Figure 7: Real-world evaluation on different distance scales; only CausalNav achieves successful long-range navigation without collisions.
Additional Insights
- CausalNav operates robustly using edge-deployed, open-source LLMs, with only modest performance drop versus GPT-4o. This demonstrates practical viability without dependency on external APIs and provides privacy and latency advantages.

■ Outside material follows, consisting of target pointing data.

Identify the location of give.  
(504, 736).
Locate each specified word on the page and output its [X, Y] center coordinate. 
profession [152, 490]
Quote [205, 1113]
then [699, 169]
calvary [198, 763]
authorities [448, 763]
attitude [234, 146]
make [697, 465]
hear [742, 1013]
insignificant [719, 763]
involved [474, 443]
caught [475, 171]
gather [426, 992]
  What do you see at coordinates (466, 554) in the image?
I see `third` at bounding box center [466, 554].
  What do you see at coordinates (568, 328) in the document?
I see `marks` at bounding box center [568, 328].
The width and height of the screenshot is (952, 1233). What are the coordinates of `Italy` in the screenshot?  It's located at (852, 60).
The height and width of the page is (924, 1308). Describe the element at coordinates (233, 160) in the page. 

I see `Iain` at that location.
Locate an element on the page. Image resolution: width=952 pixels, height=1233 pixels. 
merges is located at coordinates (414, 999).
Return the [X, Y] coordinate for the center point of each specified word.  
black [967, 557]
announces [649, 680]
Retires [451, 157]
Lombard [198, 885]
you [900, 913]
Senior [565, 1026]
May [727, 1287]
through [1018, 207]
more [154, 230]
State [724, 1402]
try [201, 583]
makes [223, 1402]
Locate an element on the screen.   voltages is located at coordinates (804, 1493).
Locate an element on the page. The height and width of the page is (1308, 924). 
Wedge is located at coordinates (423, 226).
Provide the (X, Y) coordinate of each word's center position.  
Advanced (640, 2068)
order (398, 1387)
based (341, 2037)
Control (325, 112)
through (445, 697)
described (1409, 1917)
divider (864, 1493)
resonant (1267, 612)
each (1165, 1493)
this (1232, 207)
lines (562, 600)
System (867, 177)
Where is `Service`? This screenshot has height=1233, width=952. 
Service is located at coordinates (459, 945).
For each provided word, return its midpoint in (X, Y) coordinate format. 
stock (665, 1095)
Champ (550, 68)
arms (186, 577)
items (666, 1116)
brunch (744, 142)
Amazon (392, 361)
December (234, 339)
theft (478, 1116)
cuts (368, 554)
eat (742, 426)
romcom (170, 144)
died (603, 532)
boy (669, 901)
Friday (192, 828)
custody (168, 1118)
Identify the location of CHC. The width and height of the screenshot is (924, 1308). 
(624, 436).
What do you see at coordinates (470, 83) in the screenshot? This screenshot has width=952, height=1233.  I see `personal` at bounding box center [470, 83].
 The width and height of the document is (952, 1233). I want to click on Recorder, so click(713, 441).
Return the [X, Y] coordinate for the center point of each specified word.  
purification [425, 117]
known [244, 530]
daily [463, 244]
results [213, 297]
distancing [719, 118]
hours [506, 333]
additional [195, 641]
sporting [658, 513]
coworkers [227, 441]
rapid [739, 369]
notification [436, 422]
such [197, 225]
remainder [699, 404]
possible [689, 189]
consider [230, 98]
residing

- Dynamic, hierarchical updates mitigate error accumulation from outdated memory, which is critical for consistent, safe navigation.
Implications and Future Directions
CausalNav represents a transition from static, brittle navigation policies toward semantic memory-driven, adaptive autonomy. The explicit handling of open-vocabulary commands, multi-granularity environment abstraction, and continual memory updates bridge the gap between language-driven reasoning and real-world robotic deployment.
Practical implications include:
- Scalable deployment in large, unpredictable outdoor environments (e.g., urban logistics, campus shuttles) where semantic and linguistic flexibility is required.
- Edge-based semantic graph and retrieval paradigms provide efficient alternatives to costly cloud models.
- The architecture’s memory modularity enables principled lifelong learning extensions.
Theoretically, this work pushes RAG-paradigms and embodied memory further, blending low-level perception, LLMs, and hierarchical planning—opening avenues for robust, generalized robot cognition.
Planned extensions include enhanced graph compression/memory mechanisms, richer multimodal (e.g., weather, illumination) fusion for further robustness, and exploration of long-horizon lifelong autonomy frameworks.
Conclusion
CausalNav delivers a unified framework for semantic, language-driven navigation in large-scale, dynamic outdoor environments. By leveraging a continually updated, multi-level Embodied Graph and integrating LLM-based semantic reasoning with robust perception and planning, the system achieves state-of-the-art results in both simulation and challenging real-world deployments. This work provides a blueprint for next-generation embodied navigation methodologies, emphasizing semantic flexibility, adaptive memory, and robust execution in complex, dynamic scenes.